THE RECORDS:
- - -

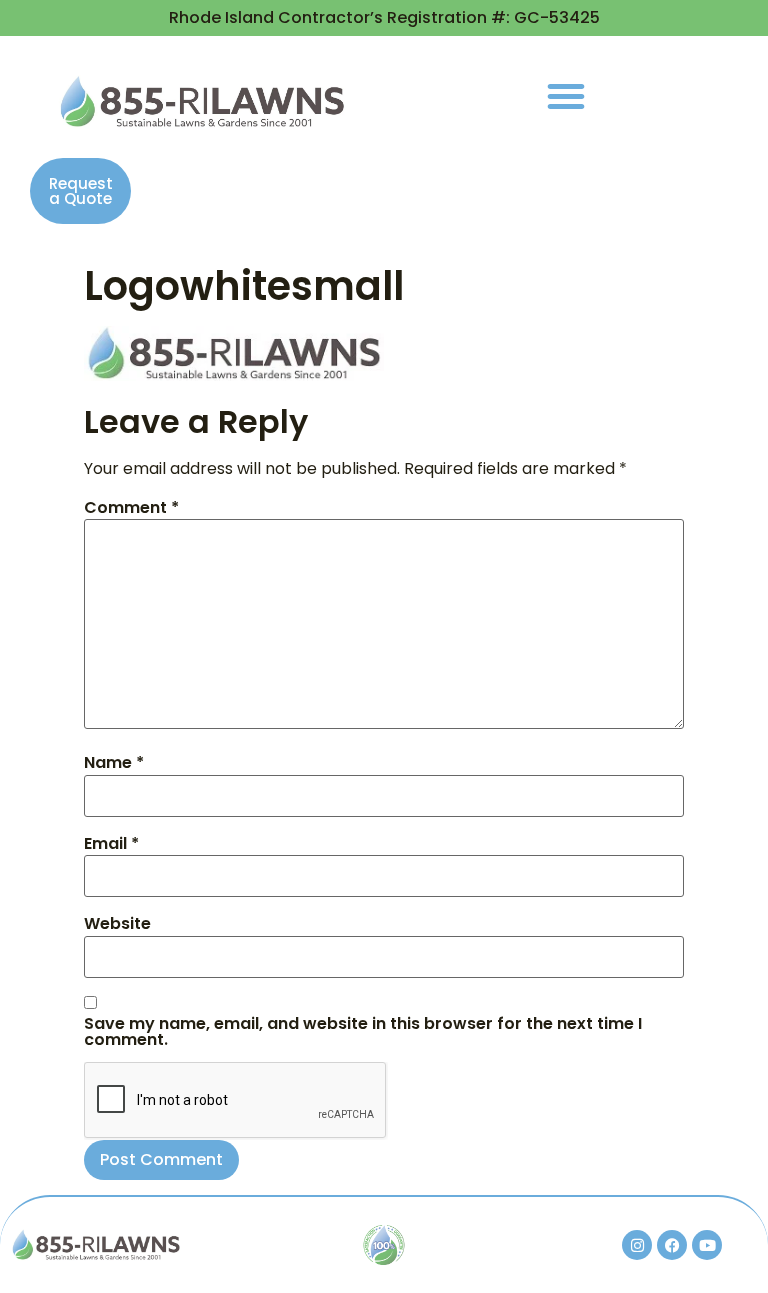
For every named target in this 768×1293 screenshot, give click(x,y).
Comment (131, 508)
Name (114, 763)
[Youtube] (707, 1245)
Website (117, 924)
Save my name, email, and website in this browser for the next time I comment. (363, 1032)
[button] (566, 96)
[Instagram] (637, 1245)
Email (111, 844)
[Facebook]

- - -

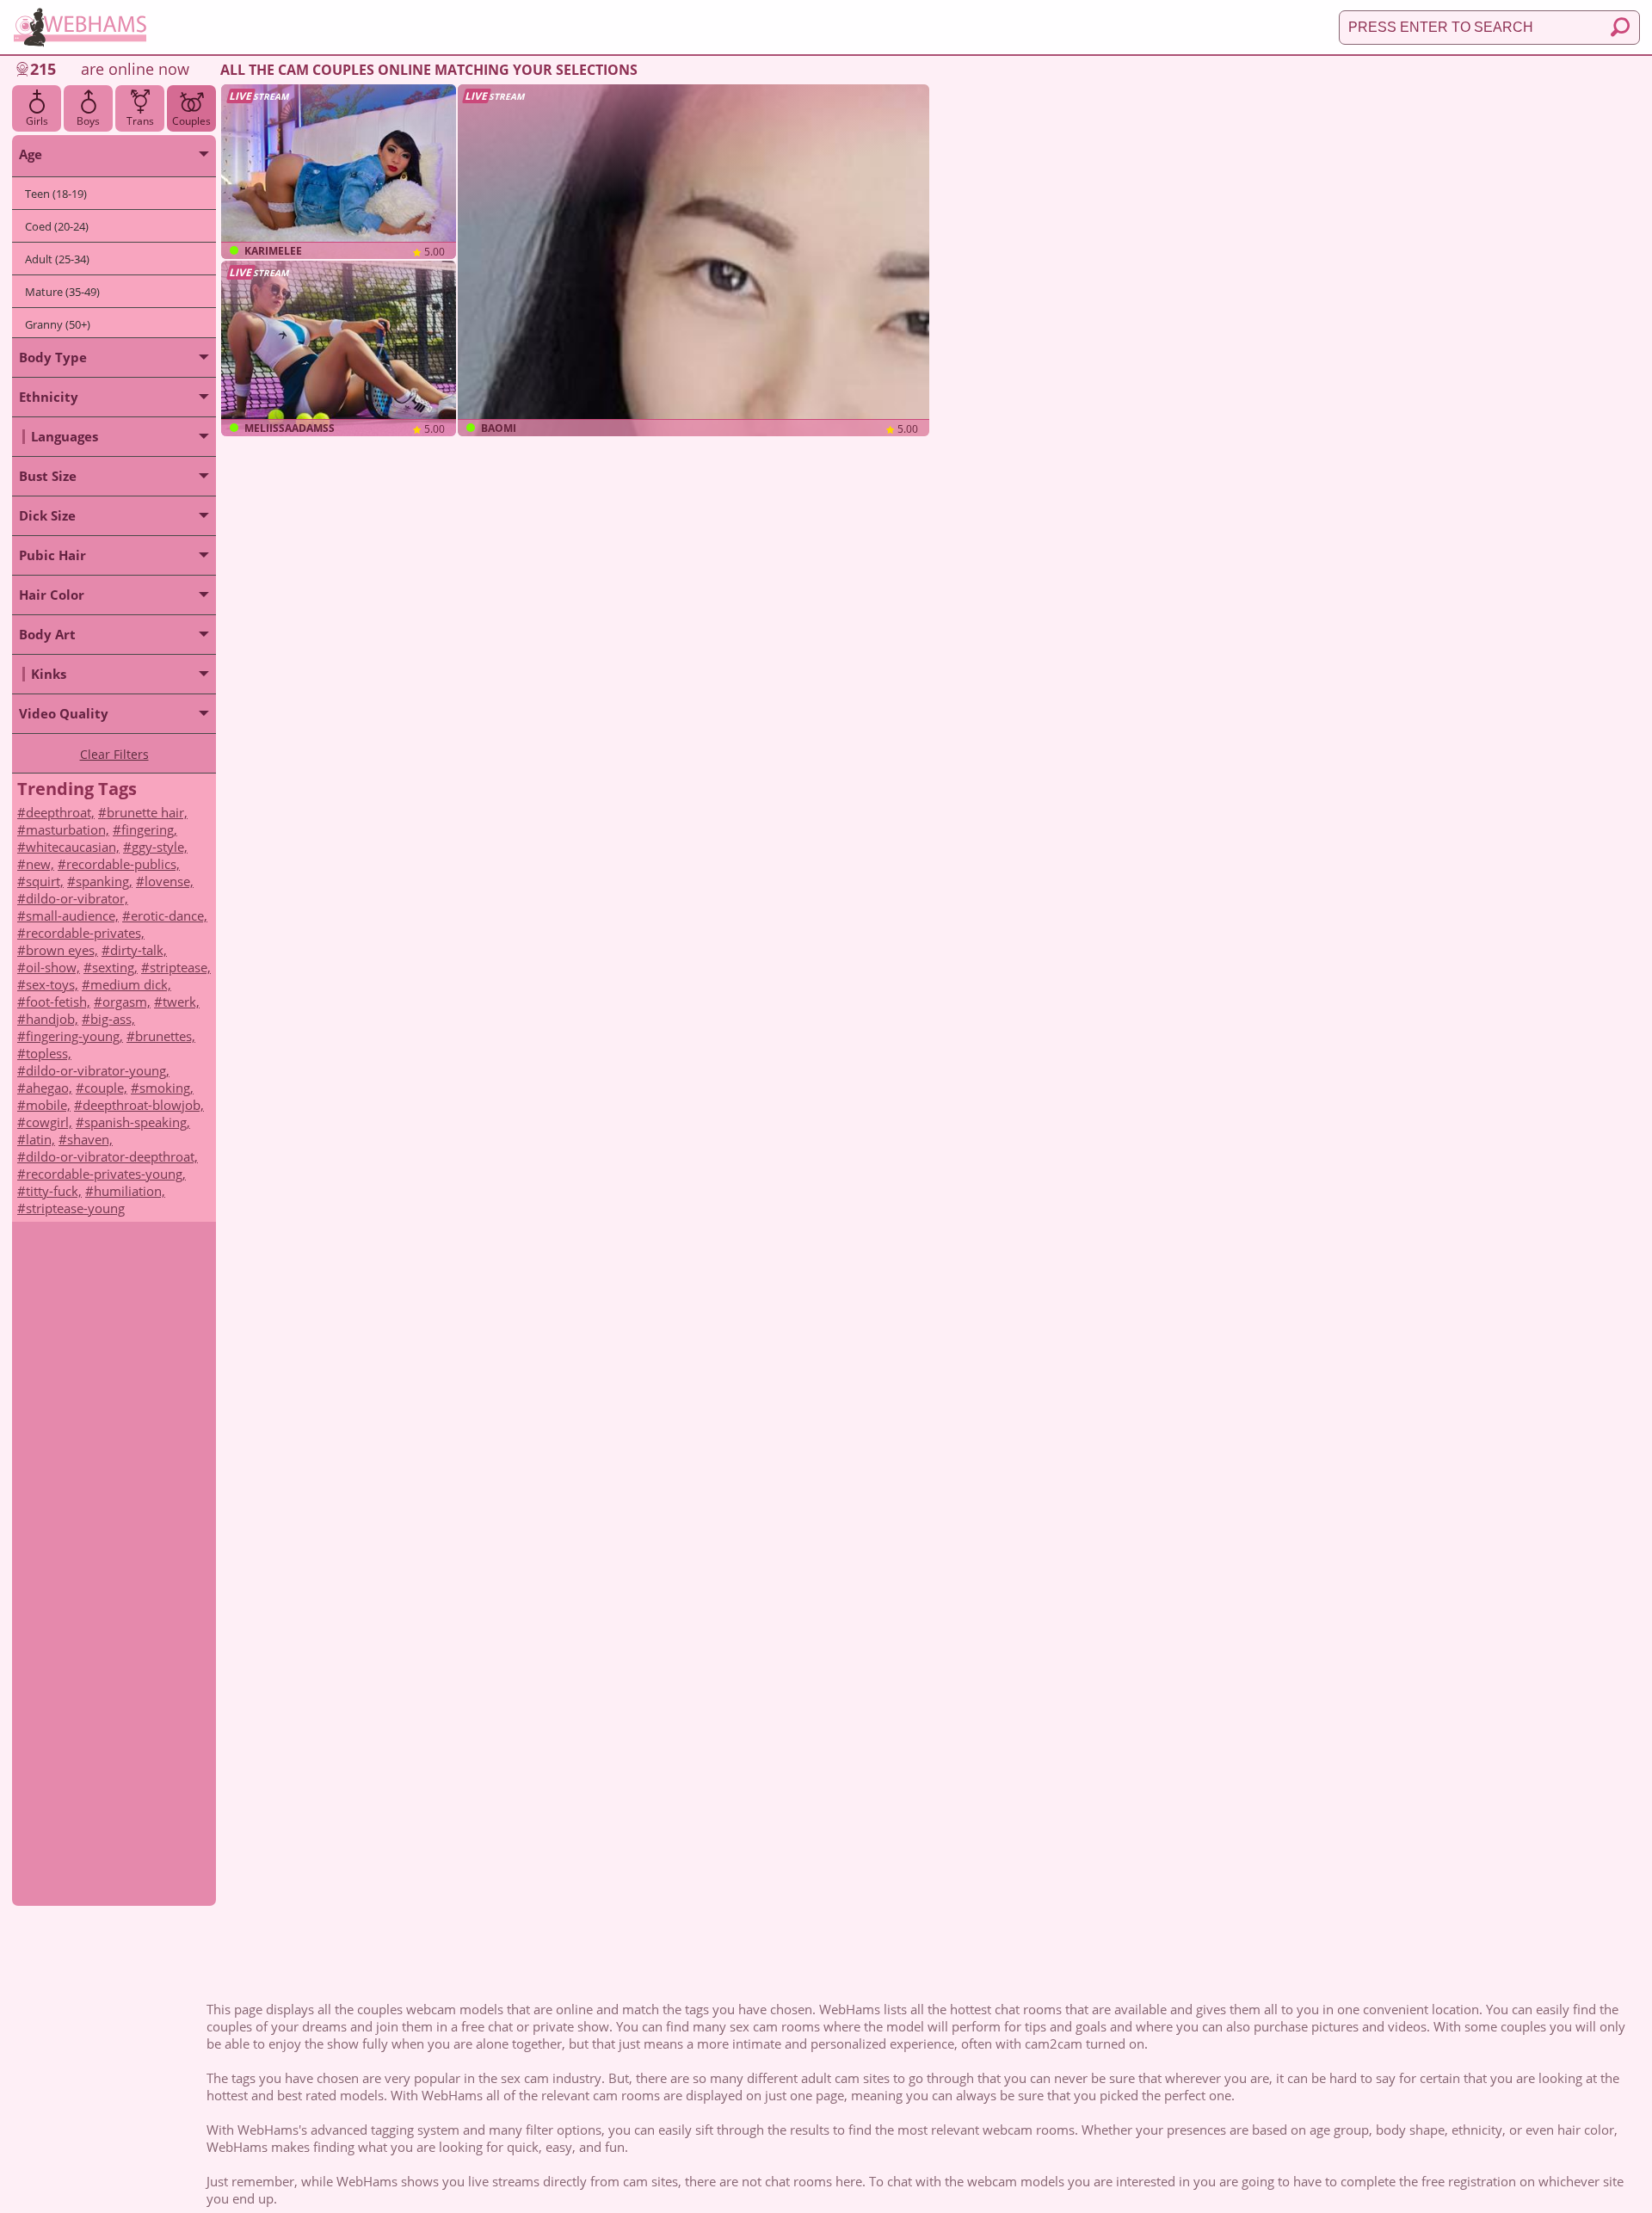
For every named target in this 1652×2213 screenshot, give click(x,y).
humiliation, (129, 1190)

- - -

EXERCISE PROMPT:
A complete answer reproduces every line of the records in which the word "click" occurs.

COMPLETED EXERCISE:
For every named target in this 768×1293 screenshot, give click(x,y).
For every named target in this 1652×2213 screenshot, give click(x,y).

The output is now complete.